Sat | Sep 26, 2020

Police station bars remain open - Cops in high spirits breach PM’s order with impunity

Published:Wednesday | March 25, 2020 | 12:25 AM
The bar at the Hunts Bay Police Station was open for business when 
The Gleaner visited the compound yesterday evening.
The bar at the Hunts Bay Police Station was open for business when The Gleaner visited the compound yesterday evening.

Bars at several Jamaica Con­stabulary Force (JCF) police ­stations across the Corporate Area are ­operating in breach of a ban by Prime Minister Andrew Holness to curb the spread of COVID-19.

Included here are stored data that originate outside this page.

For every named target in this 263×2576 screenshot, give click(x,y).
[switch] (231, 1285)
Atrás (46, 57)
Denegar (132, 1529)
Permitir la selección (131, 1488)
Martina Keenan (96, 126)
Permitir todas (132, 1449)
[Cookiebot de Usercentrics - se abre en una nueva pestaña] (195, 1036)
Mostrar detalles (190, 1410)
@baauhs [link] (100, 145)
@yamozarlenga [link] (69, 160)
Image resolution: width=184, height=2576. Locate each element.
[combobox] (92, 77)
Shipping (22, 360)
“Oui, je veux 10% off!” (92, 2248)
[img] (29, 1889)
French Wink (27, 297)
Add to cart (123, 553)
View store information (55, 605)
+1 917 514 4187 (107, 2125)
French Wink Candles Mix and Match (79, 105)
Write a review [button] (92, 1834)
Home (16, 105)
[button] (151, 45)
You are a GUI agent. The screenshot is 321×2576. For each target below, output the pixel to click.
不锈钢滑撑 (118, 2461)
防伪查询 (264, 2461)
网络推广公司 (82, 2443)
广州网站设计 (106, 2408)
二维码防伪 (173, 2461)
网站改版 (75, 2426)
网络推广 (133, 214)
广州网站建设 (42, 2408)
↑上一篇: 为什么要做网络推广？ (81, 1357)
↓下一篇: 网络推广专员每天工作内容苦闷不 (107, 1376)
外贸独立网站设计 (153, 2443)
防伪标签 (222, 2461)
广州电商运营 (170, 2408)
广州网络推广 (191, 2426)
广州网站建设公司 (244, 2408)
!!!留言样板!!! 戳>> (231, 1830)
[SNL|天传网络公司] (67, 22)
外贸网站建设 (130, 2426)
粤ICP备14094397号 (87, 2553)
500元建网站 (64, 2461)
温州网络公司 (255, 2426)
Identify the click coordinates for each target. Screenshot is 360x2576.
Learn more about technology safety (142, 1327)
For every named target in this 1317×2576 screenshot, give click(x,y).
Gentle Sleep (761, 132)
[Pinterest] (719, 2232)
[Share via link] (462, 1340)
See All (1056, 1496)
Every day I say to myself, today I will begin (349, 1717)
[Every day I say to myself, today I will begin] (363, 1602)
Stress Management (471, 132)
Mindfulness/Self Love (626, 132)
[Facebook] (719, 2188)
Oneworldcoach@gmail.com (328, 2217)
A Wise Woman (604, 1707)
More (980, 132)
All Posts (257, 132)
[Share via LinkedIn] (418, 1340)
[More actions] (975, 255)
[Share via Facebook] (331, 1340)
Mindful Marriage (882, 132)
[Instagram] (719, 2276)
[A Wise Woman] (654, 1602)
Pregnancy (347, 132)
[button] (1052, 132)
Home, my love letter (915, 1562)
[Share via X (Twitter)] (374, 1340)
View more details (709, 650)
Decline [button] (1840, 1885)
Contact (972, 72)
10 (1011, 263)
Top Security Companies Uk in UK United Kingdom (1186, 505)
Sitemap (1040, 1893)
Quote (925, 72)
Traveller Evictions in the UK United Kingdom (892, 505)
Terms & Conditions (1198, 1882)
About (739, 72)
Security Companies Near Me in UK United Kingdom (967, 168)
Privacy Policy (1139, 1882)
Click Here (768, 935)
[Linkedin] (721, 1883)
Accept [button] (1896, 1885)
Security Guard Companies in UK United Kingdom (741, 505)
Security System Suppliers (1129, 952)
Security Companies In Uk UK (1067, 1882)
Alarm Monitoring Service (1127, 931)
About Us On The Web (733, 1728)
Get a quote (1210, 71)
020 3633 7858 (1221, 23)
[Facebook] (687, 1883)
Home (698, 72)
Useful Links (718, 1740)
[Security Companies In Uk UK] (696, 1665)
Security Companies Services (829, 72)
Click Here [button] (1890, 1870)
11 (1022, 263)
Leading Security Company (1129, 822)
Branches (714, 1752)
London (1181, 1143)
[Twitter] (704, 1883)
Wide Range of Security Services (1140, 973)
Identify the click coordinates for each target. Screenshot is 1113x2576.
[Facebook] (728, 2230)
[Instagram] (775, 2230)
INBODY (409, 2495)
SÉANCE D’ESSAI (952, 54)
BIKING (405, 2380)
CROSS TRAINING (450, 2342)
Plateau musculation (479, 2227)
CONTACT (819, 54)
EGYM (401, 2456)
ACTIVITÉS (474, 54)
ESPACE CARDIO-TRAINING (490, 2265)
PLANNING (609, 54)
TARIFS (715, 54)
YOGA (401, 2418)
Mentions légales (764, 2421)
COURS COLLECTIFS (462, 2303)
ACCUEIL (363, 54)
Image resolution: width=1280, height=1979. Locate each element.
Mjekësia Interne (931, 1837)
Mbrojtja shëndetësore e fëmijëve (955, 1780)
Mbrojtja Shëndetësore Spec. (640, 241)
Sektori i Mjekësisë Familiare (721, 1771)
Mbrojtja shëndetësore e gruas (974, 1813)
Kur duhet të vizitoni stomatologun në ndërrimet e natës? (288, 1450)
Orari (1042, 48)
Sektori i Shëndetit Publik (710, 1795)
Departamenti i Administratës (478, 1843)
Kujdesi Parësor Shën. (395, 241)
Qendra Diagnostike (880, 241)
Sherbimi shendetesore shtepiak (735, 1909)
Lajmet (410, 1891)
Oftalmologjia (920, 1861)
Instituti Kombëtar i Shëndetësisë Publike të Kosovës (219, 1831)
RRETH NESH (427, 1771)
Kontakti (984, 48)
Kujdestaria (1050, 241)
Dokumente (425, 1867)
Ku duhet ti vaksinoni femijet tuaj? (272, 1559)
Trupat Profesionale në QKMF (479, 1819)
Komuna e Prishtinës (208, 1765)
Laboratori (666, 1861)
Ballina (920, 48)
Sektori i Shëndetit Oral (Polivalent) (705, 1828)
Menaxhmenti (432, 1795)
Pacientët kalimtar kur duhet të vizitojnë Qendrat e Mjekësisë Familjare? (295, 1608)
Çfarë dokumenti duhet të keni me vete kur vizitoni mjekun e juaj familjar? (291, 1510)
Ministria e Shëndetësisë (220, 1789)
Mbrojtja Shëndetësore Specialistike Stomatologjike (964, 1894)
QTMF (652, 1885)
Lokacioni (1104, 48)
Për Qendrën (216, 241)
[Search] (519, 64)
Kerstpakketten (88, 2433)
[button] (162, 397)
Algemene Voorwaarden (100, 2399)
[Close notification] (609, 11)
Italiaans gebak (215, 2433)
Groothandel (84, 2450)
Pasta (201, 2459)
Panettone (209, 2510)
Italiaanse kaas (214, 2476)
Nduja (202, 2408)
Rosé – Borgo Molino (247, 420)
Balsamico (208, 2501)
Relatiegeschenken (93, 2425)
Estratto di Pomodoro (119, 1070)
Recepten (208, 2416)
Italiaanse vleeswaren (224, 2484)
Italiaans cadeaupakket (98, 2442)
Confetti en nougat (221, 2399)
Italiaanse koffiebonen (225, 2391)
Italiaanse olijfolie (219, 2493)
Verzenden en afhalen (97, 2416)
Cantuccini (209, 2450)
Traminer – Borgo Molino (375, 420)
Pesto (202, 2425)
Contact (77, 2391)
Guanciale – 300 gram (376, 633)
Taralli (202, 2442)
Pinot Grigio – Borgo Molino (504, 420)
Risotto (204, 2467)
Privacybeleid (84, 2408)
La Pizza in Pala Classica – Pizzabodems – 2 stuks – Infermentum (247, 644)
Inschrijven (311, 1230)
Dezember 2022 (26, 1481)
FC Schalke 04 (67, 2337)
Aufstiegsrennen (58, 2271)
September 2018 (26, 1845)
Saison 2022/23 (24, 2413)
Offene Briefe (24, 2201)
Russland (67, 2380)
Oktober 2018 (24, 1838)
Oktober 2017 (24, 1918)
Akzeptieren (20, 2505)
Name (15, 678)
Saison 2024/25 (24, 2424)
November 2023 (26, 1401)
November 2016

The shutdown of drinking ­parlours, nightclubs and entertainment venues, which was initially effective for seven days starting March 18, was yesterday extended to April 23.

However, bars operating at police stations, such as Matilda’s Corner, nearby the Office of the Police Commissioner, were observed yesterday breaching the law with impunity.

The Gleaner visited five ­locations, four of which were accessible and open not only to police personnel, but to the public. The Gleaner witnessed purchases being made at the Kingston Central and Hunts Bay police stations.

Yesterday, at 5 p.m., the Matilda’s Corner Police Station in Liguanea was in full swing with cops in high spirits in the company of the bartender. At this location, social-­distancing protocols – of persons standing one metre apart – was not being enforced.

A policeman at the Matilda’s Corner Station confirmed to The Gleaner via phone that the police bar closes at 10 p.m.

At 5:30 yesterday, a civilian was observed walking through the guardroom at Hunts Bay Police Station and directed to the bar where he purchased a drink.


This time, however, the ­bartender appeared to have been cleaning up after her customers, saying she was “not quite ready” to lock up.

Over at the Kingston Central Police Station, police officers were seated at the counter watching TV and quaffing libations at 6 p.m.

A civilian was directed by a policewoman not to walk through the guardroom but to access the bar by going through the station yard.

Many bar operators have been appealing to the Government to roll back the lockdown, ­arguing that their parlours rarely ­accommodate as many as 10 customers outside of special occasions.

When the initial shutdown was ordered by the prime minister, restaurants, pharmacies and ­corner shops were allowed to remain open and allow no more than 20 persons. That limit falls to 10 ­effective today.

During a press conference at Jamaica House on March 16, Holness warned that bars and other venues would not be allowed to open because of crowd-control concerns.

“I know I am going to be ­criticised because I don’t drink, but bars are closed. We are restricting the opening of bars, nightclubs and other areas of entertainment,” he said.

It is unclear whether the police breaches have emboldened private operators, but several bars were observed yesterday by roving journalists to be selling liquor and accommodating customers.

Senior Superintendent Stephanie Lindsay, who is in charge of the constabulary’s communications arm, conceded that police stations were not exempt from the Government’s ban.

“The answer to your question is no,” Lindsay said, pithily, when quizzed by The Gleaner if police stations were beyond the scope of the bar closure rules.

When advised that several police stations across the Corporate Area were breaching the ban, Lindsay said she was not able to immediately address the matter.

“I would want to check first, I would have to make some checks … ,” she said.

Attorney General Marlene Malahoo Forte outlined the penalties for failing to comply with the new restrictions.

“As a result of the orders made … if you fail to comply essentially, you are liable to a fine of $1 million or imprisonment not exceeding 12 months. Be warned, the laws will be enforced,” the attorney general said during a recent press conference.

Up to yesterday, 25 people were confirmed to have tested positive for SARS-CoV-2. One person has died.